» EXTRACTED MATERIAL
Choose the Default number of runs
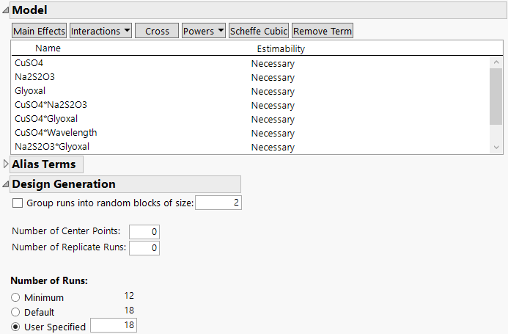 15,312
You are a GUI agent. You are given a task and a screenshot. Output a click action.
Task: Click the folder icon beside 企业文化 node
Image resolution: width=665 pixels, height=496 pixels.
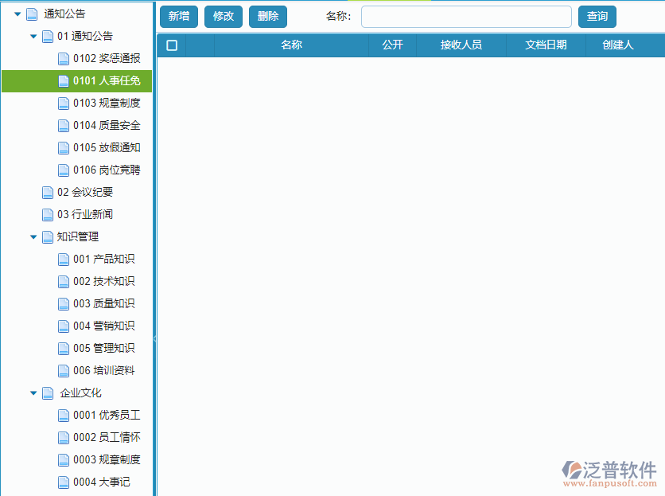(47, 393)
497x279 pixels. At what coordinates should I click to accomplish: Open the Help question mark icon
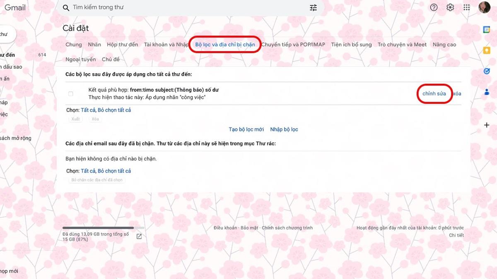click(434, 7)
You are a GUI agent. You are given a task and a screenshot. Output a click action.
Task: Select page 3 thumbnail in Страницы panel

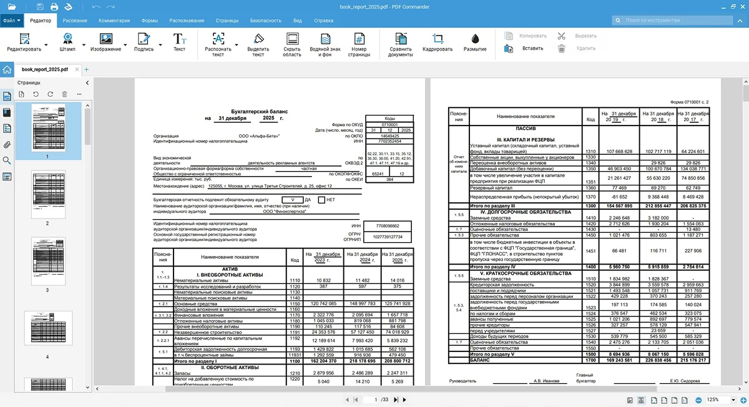click(x=48, y=261)
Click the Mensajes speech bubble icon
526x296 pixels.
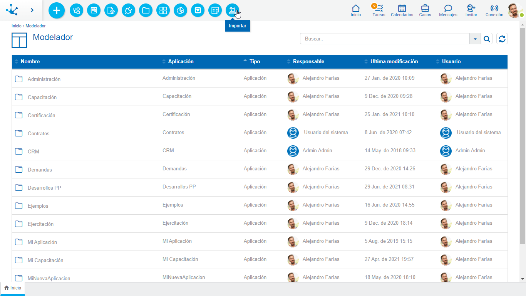pyautogui.click(x=448, y=10)
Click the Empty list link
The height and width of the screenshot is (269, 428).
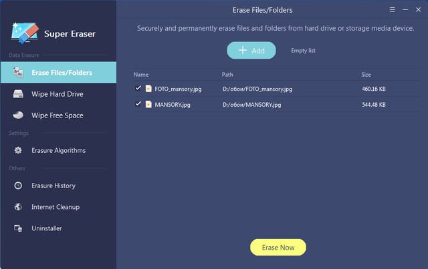[303, 51]
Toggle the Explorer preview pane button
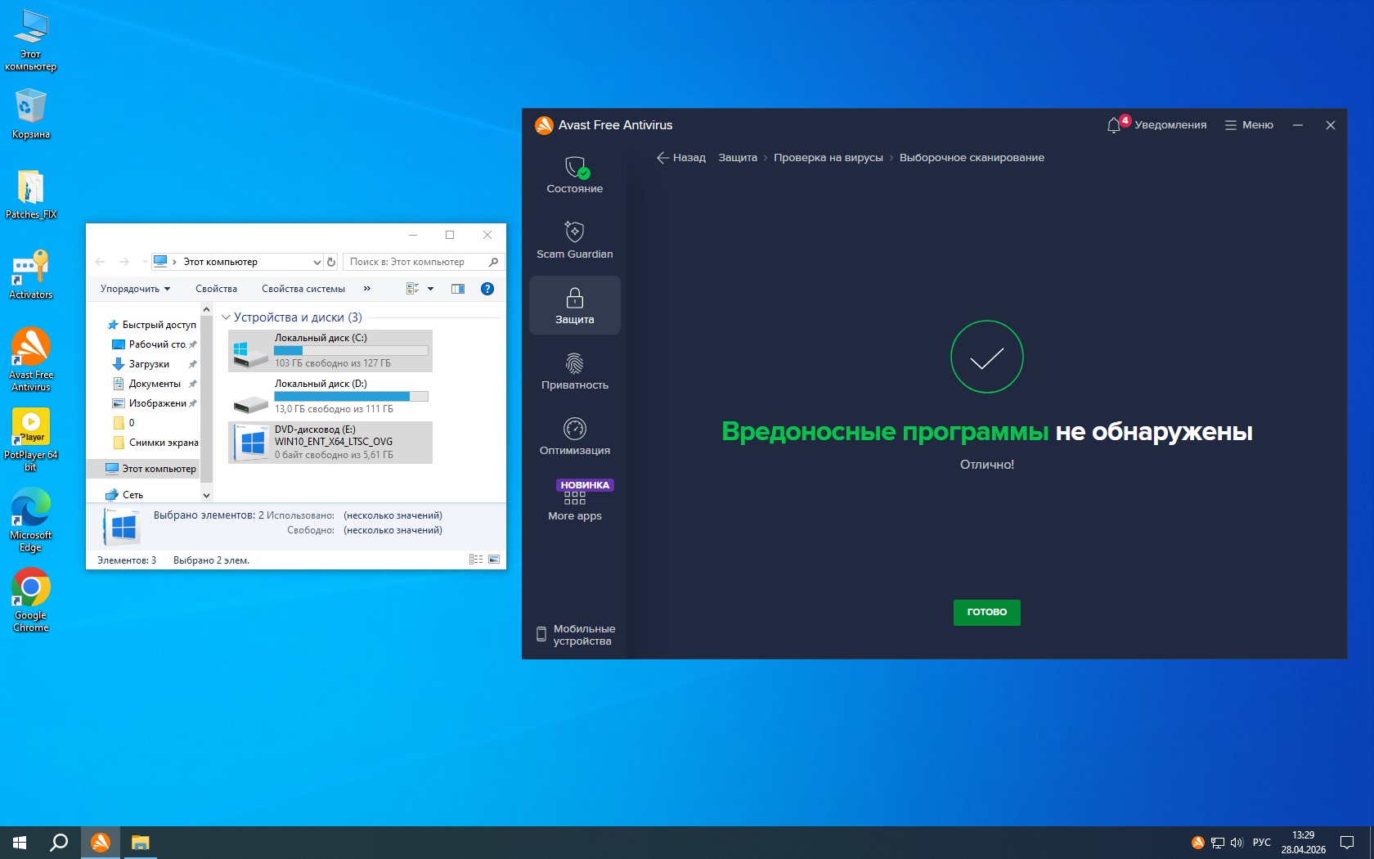Image resolution: width=1374 pixels, height=859 pixels. (x=458, y=289)
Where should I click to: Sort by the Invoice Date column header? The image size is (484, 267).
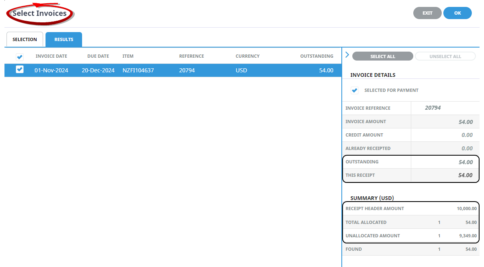tap(51, 56)
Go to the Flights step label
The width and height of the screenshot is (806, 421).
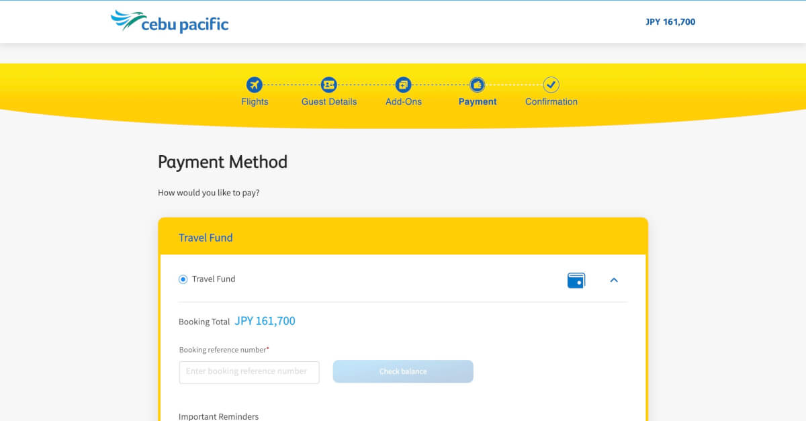(255, 102)
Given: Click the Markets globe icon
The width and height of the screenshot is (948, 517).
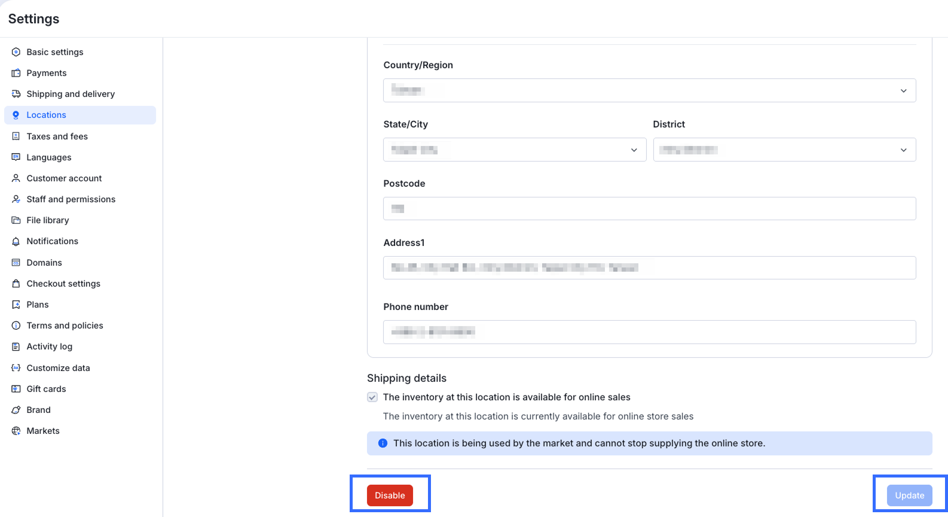Looking at the screenshot, I should 16,431.
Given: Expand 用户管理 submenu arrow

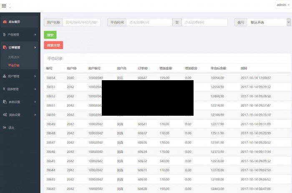Looking at the screenshot, I should pos(35,76).
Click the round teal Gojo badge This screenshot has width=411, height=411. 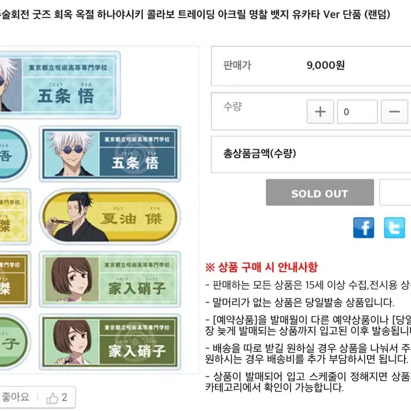14,154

» TASK
From the first line of the entries above down to the line holding "Click the Empty list link", quote each line exactly and nothing else, skipping pictures.

» ANSWER TO THIS PROBLEM
Choose the Default number of runs
 15,312
You are a GUI agent. You are given a task and a screenshot. Output a click action.
Task: Click the folder icon beside 企业文化 node
Image resolution: width=665 pixels, height=496 pixels.
(47, 393)
497x279 pixels. At what coordinates should I click to accomplish: Open the Help question mark icon
click(434, 7)
You are a GUI agent. You are given a task and a screenshot. Output a click action.
Task: Select page 3 thumbnail in Страницы panel

click(x=48, y=261)
Click the Mensajes speech bubble icon
526x296 pixels.
pyautogui.click(x=448, y=10)
Click the Empty list link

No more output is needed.